Arnoldo Cuellar

ISSEG: riesgos de una venta de garaje

In Botepronto, Zona Franca on julio 12, 2016 at 3:51 am

Si hay algo que no necesita Miguel Márquez en estos momentos es un nuevo dolor de cabeza.

El gobernador llega de su gira europea con la obligación de enfrentar la crisis de inseguridad, que empieza a afectar la imagen del estado en el exterior; además debe terminar de controlar los daños del escándalo de compra de tierras de Toyota bajo el mismo esquema de intermediación que fue criticado en el pasado sexenio; mientras en el horizonte amenazan temas magisteriales y se complica la política panista.

Por todo ello, el flamante director del ISSEG, Héctor Salgado Banda, cuyos bonos han crecido en base a valores de discreción y eficiencia, con lo cual incluso ha logrado borrar del historial su vínculo original con el compadre incómodo de Márquez, debe extremar precauciones en las inminentes privatizaciones de terrenos ubicados en ambicionadas zonas de León y San Miguel de Allende, además de Silao.

Los terrenos del ex centro comercial Estrella, convertidos en un estacionamiento sin infraestructura; así como los de El Cardo en San Miguel de Allende, tienen una baja productividad porque no se han formulado proyectos para rentabilizarlos.

Debe haber un justo medio entre el sueño imposible de Miguel Salim de construir una torre faraónica y la solución simplista de Héctor Salgado de sacar a subasta los terrenos para rentabilizar el producto en inversiones financieras.

Pero no será así, la decisión de vender fue apoyada en forma expeditiva por el gobernador y por el Congreso del Estado.

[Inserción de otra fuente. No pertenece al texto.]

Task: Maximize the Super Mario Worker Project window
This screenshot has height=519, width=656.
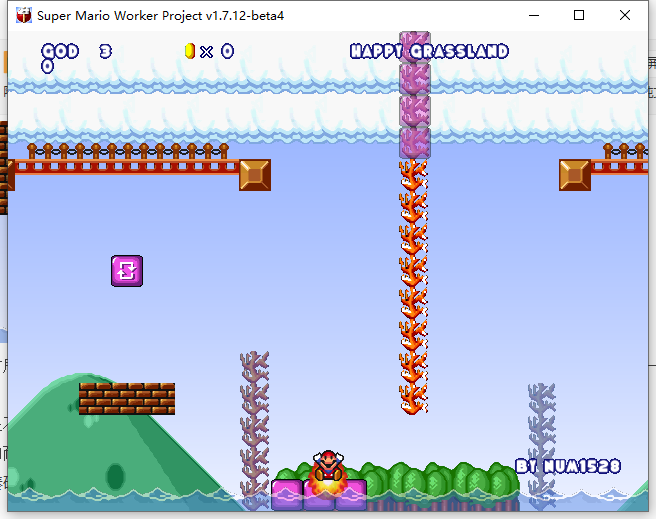Action: tap(579, 16)
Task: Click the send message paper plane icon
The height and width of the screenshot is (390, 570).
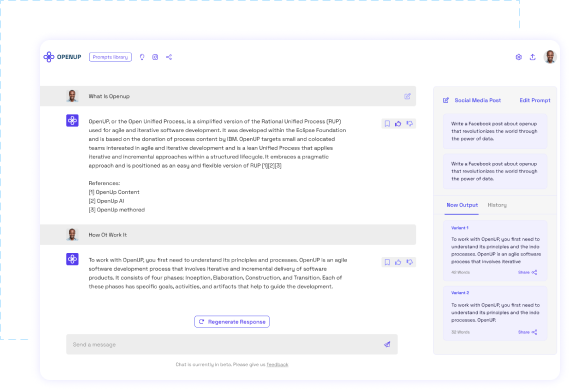Action: [x=387, y=344]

Todo está listo para sacar a subasta los 4 terrenos, dos de los cuales son verdaderas joyas inmobiliarias.

Aquí es donde el titular del ISSEG debe extremar sus cuidados y precauciones, pues si la subasta se aplica con simple criterio económico, los predios en cuestión pueden ir a dar a las manos de algún especulador inmobiliario o, lo que es peor, de algún tipo de personaje que se preste a suspicacias.

El argumento de que “todo se hizo conforme a la norma” puede resultar insuficiente si derivado de esta renuncia a la creatividad productiva del ISSEG, los terrenos son ganados en la subasta por personajes impresentables o por otros cercanos a esos impresentables.

Miguel Márquez está entrando en la recta final de su administración. Es el momento de recoger varas, pues ya se han lanzando demasiados cohetes. Si una idea así no permea entre los colaboradores del mandatario y se dejan las cosas al garete, a cómo resulten, las cosas se seguirán complicando.

Salgado Banda se ha construido un buen porvenir en Guanajuato, tras su regreso al terruño después de su paso por el Banco de México. Su perfil técnico, la calidad de su formación y su desempeño de estos años lo ha hecho valioso para otros actores políticos además del gobernador Márquez.

Es el momento de cuidar ese capital y evitar la navegación de riesgo en aguas bajas. El técnico tendrá que mostrar sus virtudes políticas o naufragar en el intento.

  1. Como comenta, es tiempo de actuar como empresarios en el ISSEG y seguir fortaleciendo ese instituto para que sea solvente y autosostenible, está puede ser una herencia exitosa de esta administración.